Run Cassandra in Docker Containers

How to achieve faster recovery, increased density, and easier deployments with Portworx

Apache Cassandra is an open-source distributed database management system designed to handle large amounts of data across commodity servers. Running Cassandra containers as part of a Mesosphere DC/OS, Kubernetes, or Docker cluster is challenging, however. If you are thinking about containerizing Cassandra, this guide answers the question “how do I run Cassandra in Docker containers?”

Problems with containerized Cassandra include:

  • Cassandra likes its container and data on the same host, but this is hard to implement via schedulers
  • Deploying Cassandra using the Network Topology Strategy is complex
  • Bootstrapping new Cassandra nodes is slow and reduces performance
  • Running multiple Cassandra rings on the same cluster is challenging

How to run Cassandra with Portworx and DC/OS, Kubernetes or Swarm

run cassandra in docker containers
kubernetes can be used to run cassandra in docker
dc/os can be used to run cassandra in docker
docker swarm can be used to run cassandra

1. Run Cassandra container on same host as its persistent volume

Cassandra works best when deployed on bare-metal servers instead of shared storage because of its intense requirements around disk i/o and throughput. That means that when running Cassandra in a container, you need to schedule your containers on the same host where your data is located.

You can force your scheduler, for example, Kubernetes, Mesosphere DC/OS or Docker Swarm, to run your Cassandra containers only on a host that already has a copy of the data with Portworx. Portworx enforces these types of scheduling decisions using host labels. By labeling hosts based on which volumes they have and passing these constraints to the scheduler, your containers will run in the location that minimizes rebuild time and maximizes performance using direct attached storage.

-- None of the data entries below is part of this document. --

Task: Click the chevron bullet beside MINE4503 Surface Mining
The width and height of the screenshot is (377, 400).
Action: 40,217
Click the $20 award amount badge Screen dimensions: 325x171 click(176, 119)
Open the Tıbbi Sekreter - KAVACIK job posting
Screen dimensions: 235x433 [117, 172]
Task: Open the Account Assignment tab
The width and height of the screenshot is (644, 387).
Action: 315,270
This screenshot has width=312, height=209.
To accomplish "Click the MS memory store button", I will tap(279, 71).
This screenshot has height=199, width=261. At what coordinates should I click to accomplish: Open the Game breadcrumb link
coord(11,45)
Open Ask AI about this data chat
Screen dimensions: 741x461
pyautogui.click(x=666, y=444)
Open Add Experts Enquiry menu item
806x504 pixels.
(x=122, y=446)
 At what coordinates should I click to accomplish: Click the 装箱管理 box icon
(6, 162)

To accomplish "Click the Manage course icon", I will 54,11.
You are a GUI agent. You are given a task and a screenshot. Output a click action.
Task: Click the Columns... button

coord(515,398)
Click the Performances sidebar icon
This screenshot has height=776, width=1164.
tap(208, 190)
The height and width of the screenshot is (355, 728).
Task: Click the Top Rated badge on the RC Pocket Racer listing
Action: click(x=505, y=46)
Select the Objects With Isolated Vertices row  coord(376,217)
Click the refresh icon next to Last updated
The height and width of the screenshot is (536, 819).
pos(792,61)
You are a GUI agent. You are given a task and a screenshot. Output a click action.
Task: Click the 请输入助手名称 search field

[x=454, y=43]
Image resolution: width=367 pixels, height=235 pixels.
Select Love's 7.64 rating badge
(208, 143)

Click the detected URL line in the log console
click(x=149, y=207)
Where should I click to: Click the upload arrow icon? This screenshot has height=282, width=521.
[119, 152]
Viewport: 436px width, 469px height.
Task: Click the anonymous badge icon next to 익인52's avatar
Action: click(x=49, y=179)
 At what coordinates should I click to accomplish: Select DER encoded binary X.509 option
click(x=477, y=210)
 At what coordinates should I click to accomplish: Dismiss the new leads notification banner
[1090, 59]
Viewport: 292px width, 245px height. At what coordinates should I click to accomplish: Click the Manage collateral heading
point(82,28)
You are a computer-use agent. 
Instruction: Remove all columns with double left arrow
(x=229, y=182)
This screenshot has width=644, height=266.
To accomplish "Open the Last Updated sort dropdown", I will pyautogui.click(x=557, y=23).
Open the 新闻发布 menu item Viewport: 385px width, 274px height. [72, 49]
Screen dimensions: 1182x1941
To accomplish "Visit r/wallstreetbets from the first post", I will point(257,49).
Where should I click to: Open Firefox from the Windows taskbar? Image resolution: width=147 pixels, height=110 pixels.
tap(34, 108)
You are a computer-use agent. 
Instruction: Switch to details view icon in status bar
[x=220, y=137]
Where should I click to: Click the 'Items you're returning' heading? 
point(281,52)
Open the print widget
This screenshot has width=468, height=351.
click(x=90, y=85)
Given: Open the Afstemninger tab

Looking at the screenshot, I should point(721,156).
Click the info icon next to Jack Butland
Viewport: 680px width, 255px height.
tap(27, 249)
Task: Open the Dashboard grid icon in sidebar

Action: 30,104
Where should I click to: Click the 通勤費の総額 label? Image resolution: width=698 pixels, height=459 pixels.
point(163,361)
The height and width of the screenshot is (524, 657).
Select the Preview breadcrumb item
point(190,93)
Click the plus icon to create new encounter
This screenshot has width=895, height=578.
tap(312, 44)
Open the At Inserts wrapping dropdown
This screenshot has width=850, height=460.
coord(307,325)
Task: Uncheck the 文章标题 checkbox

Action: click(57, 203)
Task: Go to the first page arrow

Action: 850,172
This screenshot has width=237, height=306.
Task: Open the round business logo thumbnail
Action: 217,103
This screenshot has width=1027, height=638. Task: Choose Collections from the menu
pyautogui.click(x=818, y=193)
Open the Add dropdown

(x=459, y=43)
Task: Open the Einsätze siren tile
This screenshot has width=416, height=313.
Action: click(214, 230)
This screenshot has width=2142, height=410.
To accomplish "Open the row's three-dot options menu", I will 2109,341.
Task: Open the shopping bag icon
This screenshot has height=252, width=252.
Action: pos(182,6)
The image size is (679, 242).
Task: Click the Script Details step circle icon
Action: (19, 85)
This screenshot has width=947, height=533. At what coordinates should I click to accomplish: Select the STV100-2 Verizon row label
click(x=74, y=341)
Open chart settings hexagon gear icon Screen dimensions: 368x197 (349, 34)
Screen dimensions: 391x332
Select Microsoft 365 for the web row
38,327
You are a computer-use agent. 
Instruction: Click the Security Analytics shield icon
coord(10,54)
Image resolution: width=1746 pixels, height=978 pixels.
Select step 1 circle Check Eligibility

In the case of Amazon EBS, Google Persistent Disk or other block device, it is also possible to use labels to force Cassandra to run on hosts with a block device already mounted.

2. Deploy with the Network Topology placement strategy for best fault tolerance

For production environments, Cassandra recommends placing replicas in your cluster using the Network Topology strategy. This strategy takes into consideration what are called Fault Domains when placing replicas in a ring. A fault domain could be a host, a rack, or a datacenter.

The problem with the Network Topology strategy is that it is cumbersome to implement manually. Additionally, if you hand place your containers in the optimum network topology, you can’t take advantage of automated scheduling. Portworx can automatically understand the topology of your datacenter and its fault domains and constrain automated scheduling decisions based on these factors.

In the cloud, Portworx automatically handles this placement by querying a REST API endpoint on the cloud provider for zone & region information associated with each host. Then with this understanding of your datacenter topology, Portworx can automatically place your partitions across fault domains, providing extra resilience against failures even before employing replication.

On prem, Portworx can also influence scheduling decisions by reading the topology defined in a yaml file like cassandra-topology.properties.

3. Use block-level replication to speed recovery time after node failure

Cassandra itself is capable of replicating data and if a node dies, a new node brought into the cluster will be populated with data from other healthy nodes, a process known as bootstrapping. The bootstrap process puts load on your cluster as cluster resources are used to stream data to new nodes. This load reduces read/write performance of Cassandra, which slows your application down. The key with bootstrapping is to finish as quickly as possible yet this is increasingly difficult as the cluster is under stress.

Like Cassandra, Portworx also can bootstrap a node by replicating data from another host. Portworx replication, however is at the block-level and as a result, is faster than Cassandra replication. Block-level replication is faster for two main reasons: 1- Block level granularity allows for massive parallelization of network transfers so data is transfered faster. 2- Cassandra is written in Java which is not as performant for the task of data transfer as C++ which is the language Portworx is written in.

By using Portworx replication alongside Cassandra replication, you can reduce the time to recovery for your Cassandra cluster by completing the bootstrap operation faster.

4. Increase density by running multiple rings on the same hosts

The above operational best practices have been concerned with reliability and performance. Now we can look at efficiency. Most organizations run multiple Cassandra rings, and when each ring is architected as outlined above, you can achieve fast and reliable performance. However, since Cassandra is a resource intensive application, the costs of operating multiple rings can be considerable.

With Portworx, it is possible to run multiple Cassandra rings on the same cluster. First, Portworx can provide container-granular volumes to multiple Cassandra replicas running on the same host. On prem, these volumes can use local direct attached storage which Portworx formats as a block device and “slices” up for each container. Alternatively in the cloud, a single or multiple network-attached block devices like AWS EBS or Google Persistent disk can be used, likewise with Portworx slicing each block device into multiple container-granular block devices.

Then, the same placement algorithms described above apply to multiple rings. Since Portworx is application aware, you can pass in the equivalent of a Cassandra ring id as a group id in volume. Using this id Portworx will make sure that it does not colocate data for two Cassandra instances that belong to the same ring in the same node. Each of your rings will be spread across the cluster, maximizing resiliency in the face of hardware failure.